第28章 CHAPTER I(6)
But a good rule works both ways. If scholarly and scientific training, such as may without shame be included under the caption of the higher learning, unfits men for business efficiency, then the training that comes of experience in business must also be held to unfit men for scholarly and scientific pursuits, and even more pronouncedly for the surveillance of such pursuits. The circumstantial evidence for the latter proposition is neither less abundant nor less unequivocal than for the former. If the higher learning is incompatible with business shrewdness, business enterprise is, by the same token, incompatible with the spirit of the higher learning. Indeed, within the ordinary range of lawful occupations these two lines of endeavour, and the animus that belongs to each, are as widely out of touch as may be. They are the two extreme terms of the modern cultural scheme;although at the same time each is intrinsic and indispensable to the scheme of modern civilization as it runs. With the excision or serious crippling of either, Western Civilization would suffer a dislocation amounting to a revolutionary change.
On the other hand, the higher learning and the spirit of scientific inquiry have much in common with modern industry and its technological discipline. More particularly is there a close bond of sympathy and relationship between the spirit of scientific inquiry and the habit of mind enforced by the mechanical industries of the modern kind. In both of these lines of activity men are occupied with impersonal facts and deal with them in a matter-of-fact way. In both, as far as may be, the personal equation is sought to be eliminated, discounted and avoided, so as to leave no chance for discrepancies due to personal infirmity or predilection. But it is only on its mechanical side that the industrial organization so comes in touch with modern science and the pursuit of matter-of-fact knowledge; and it is only in so far as their habits of thought are shaped by the discipline of the mechanical industries that there is induced in the industrial population the same bent as goes to further or to appreciate the work of modern science. But it would be quite nugatory to suggest that the governing boards of the universities should be made up of, or should comprise, impecunious technologists and engineers.
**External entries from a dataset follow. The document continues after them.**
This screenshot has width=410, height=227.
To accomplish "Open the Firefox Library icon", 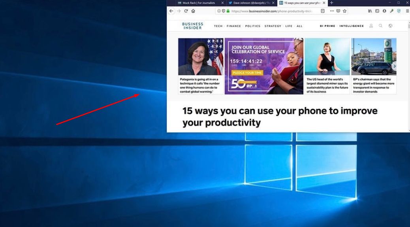I will tap(370, 11).
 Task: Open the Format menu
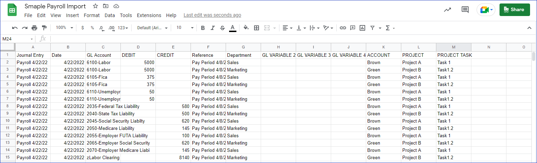92,15
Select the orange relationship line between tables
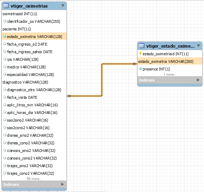The image size is (204, 192). [x=102, y=80]
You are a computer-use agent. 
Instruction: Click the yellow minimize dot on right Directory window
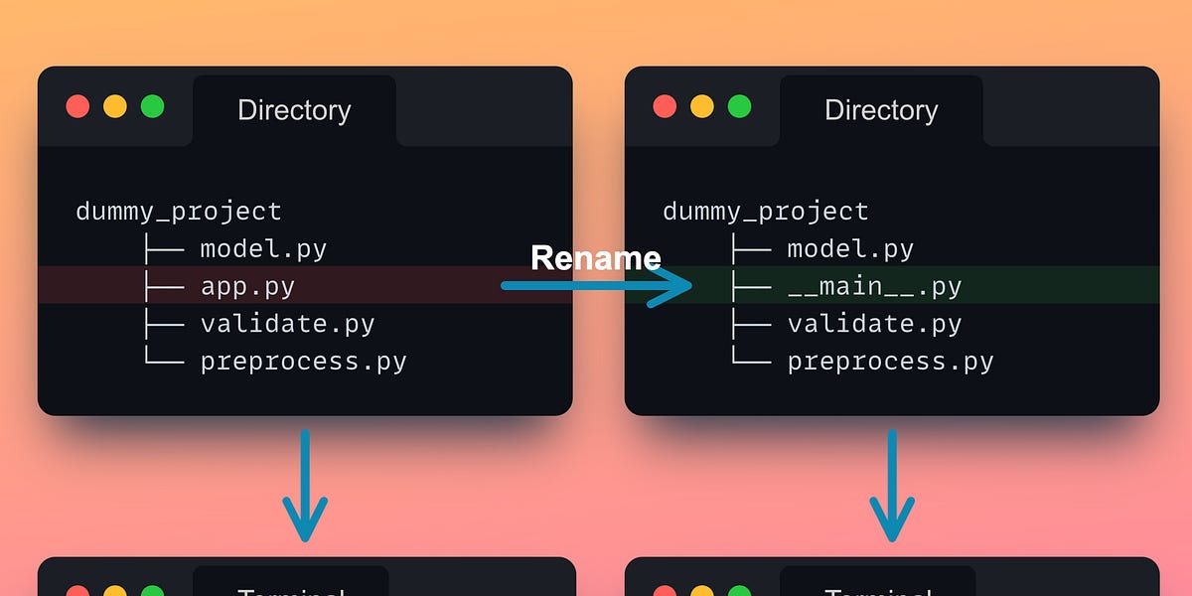coord(702,105)
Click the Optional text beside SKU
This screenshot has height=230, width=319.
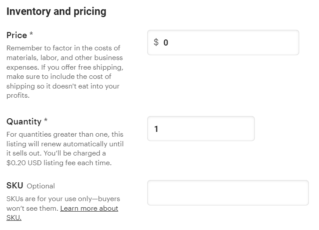(41, 186)
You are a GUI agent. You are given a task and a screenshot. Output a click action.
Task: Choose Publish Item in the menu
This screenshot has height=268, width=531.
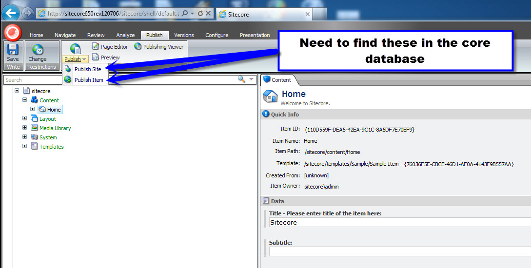coord(88,80)
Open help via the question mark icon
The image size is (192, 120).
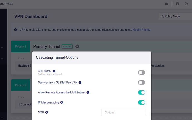click(x=178, y=4)
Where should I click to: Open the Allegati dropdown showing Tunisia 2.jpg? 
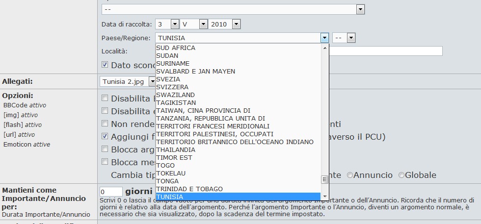point(152,81)
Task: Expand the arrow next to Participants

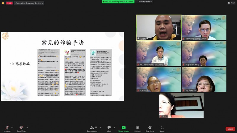Action: [100, 128]
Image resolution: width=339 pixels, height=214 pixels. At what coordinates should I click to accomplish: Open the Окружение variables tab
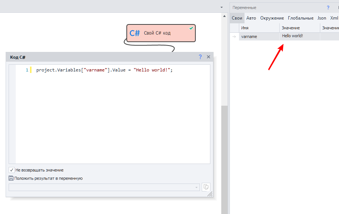272,18
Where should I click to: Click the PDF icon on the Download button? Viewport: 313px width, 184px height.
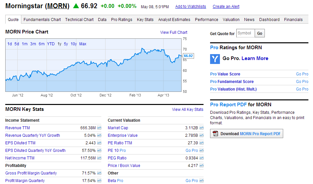click(215, 133)
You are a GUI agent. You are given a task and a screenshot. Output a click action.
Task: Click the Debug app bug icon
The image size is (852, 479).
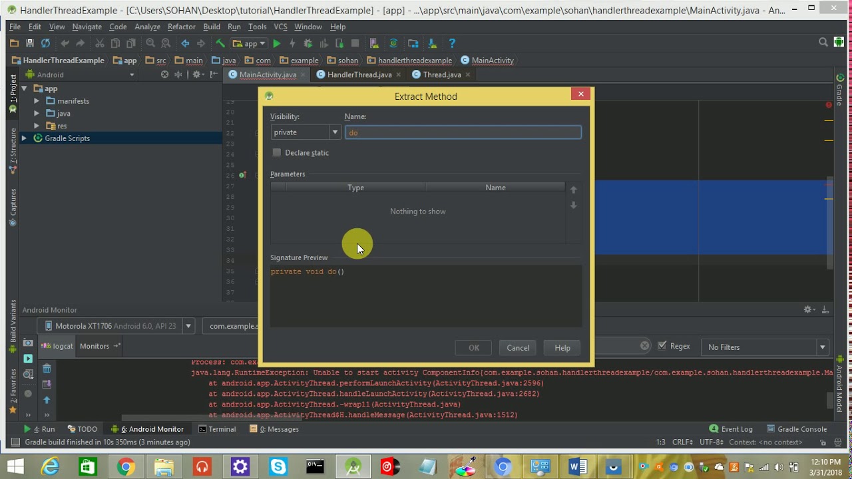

There is no similar bond of consanguinity between the business occupations and the scientific spirit; except so far as regards those clerical and subaltern employments that lie wholly within the mechanical routine of business traffic; and even as regards these employments and the persons so occupied it is, at the most, doubtful whether their training does not after all partake more of that astute and invidious character of cunning that belongs to the conduct of business affairs than of the dispassionate animus of scientific inquiry.
These extenuating considerations do not touch the case of that body of businessmen, in the proper sense of the term, from which the membership of the governing boards is drawn. The principles that rule business enterprise of that larger and pecuniarily effectual sort are a matter of usage, appraisement, contractual arrangement and strategic manoeuvres. They are the principles of a game of competitive guessing and pecuniary coercion, a game carried on wholly within the limits of the personal equation, and depending for its movement and effect on personal discrepancies of judgment. Science has to do with the opaquely veracious sequence of cause and effect, and it deals with the facts of this sequence without mental reservation or ulterior purposes of expediency. Business enterprise proceeds on ulterior purposes and calculations of expediency; it depends on shrewd expedients and lives on the margin of error, on the fluctuating margin of human miscalculation. The training given by these two lines of endeavour -- science and business -- is wholly divergent; with the notorious result that for the purposes of business enterprise the scientists are the most ignorant, gullible and incompetent class in the community. They are not only passively out of touch with the business spirit, out of training by neglect, but they are also positively trained out of the habit of mind indispensable to business enterprise. The converse is true of the men of business affairs.(6*)Plato's classic scheme of folly, which would have the philosophers take over the management of affairs, has been turned on its head; the men of affairs have taken over the direction of the pursuit of knowledge. To any one who will take a dispassionate look at this modern arrangement it looks foolish, of course, -- ingeniously foolish; but, also, of course, there is no help for it and no prospect of its abatement in the calculable future.